I’ve taught college-level composition, and have worked as a technical writer in three different industries—defense, space, and computer manufacturing. I have an intense love of literature, history, and science, and I currently live in Houston, Texas with my husband, son, and a rather spazzy Norwegian Elkhound puppy.

MTI:  Now, getting down to business; what first compelled you to weave fiction, and what's your favorite type of story to write?

DD:  Honestly, I started writing at such a young age, that it’s sort of hard to recall. But I loved reading, and I wanted very much to be able to write the sorts of stories that I enjoyed reading most. That hasn’t changed much—I love science fiction and fantasy, and I tend to write in those two domains. . . but because I have such an abiding interest in history and science, both of those disciplines always creep into everything that I write.

MTI:  Tell me, if you had to pick just one author who has influenced or inspired you, who would it be?

DD:  Just one? That’s the hardest question on earth.
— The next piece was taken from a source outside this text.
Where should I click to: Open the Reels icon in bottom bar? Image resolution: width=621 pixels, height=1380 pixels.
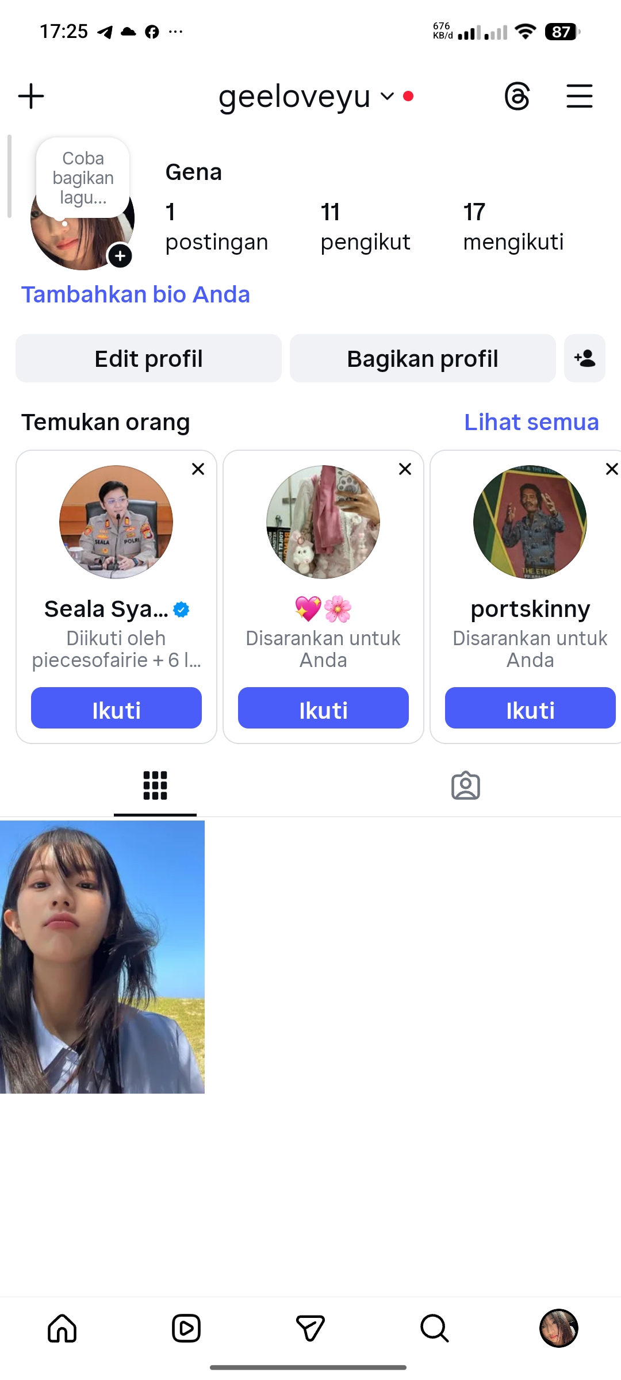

Quite a lot of my writing and style is what you might call either an extended homage to writers I love, or an extended argument with authors with whom I disagree. Some of those writers are the same people, because I can enjoy what someone’s written, while disagreeing with them philosophically on almost every level.
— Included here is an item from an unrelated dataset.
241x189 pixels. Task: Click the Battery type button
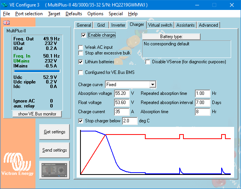(171, 37)
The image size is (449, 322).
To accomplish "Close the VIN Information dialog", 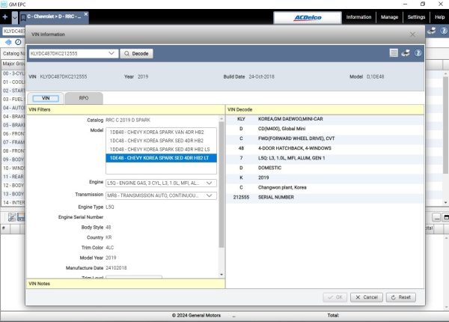I will (x=414, y=34).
I’m going to pick Frank Herbert, and bear with me on this. I watched the old David Lynch Dune when I was fourteen or so, and immediately picked up the first novel of the series. I got through it, but the subsequent books, well, fourteen isn’t the best age to read those. Still, the images haunted me, so I went back to the books in college. And once again, I couldn’t comprehend why these books had such a following.

Still haunted in my late twenties and early thirties, I came back to them, and . . . suddenly. . . all the education and perspective I’d gained clicked, and I understood that Herbert, this man taught by Jesuits, always wants you, the audience, to engage with him. To wrestle with him. To figure out the lesson without him explicitly defining it. To be honest, I still am not sure if I’ve understood his lesson in some of the books, and that’s. . . all right. I’ll keep wrestling with him. Because that’s the joy of it.
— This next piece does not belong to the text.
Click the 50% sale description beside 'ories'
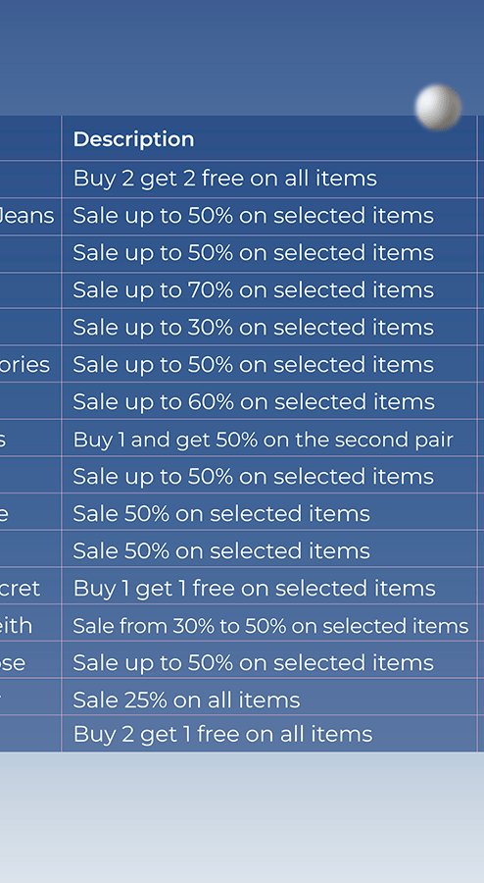This screenshot has width=484, height=883. (x=254, y=364)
My own writing style is not much like Herbert’s. It’s shaped by having written online for many years, both in role-playing game and fiction format. I tend to reach out and offer my reader a hand, so that we can stroll through the story together, and as a tour guide, I think it’s my job to point out to the reader when the footing might get a little uneven, or when they might want to consult the guidebook.

MTI:  Your story, Ave, Caesarion, appears in Altered Europa, an anthology devoted to alternate history and altered reality.  Your tale is actually based on a series you've created, called Edda-Earth.  Tell us a little about that series.

DD:  Well, simply put, in Edda-Earth, Rome never fell, magic and science co-exist, all the gods are real . . . and war is coming. That’s the short version, anyway.

The longer version? I’ve always been a little dissatisfied with alternate history that files the serial numbers off historical events and assumes that “well, Andrew Jackson was never president, but everything else went pretty much the same way.” In Edda-Earth, Julius Caesar wasn’t assassinated. The Roman Empire was taken over after his death by his son by Cleopatra, Caesarion the God-Born, not by Augustus. Caesarion, being half-Egyptian and somewhat more aware of reality outside of Rome’s borders, ensured that the people of the Judean province could practice their religion more or less freely and gave their theocracy more power, eliminating the puppet kings who’d governed them, but retaining a Roman governor in the province.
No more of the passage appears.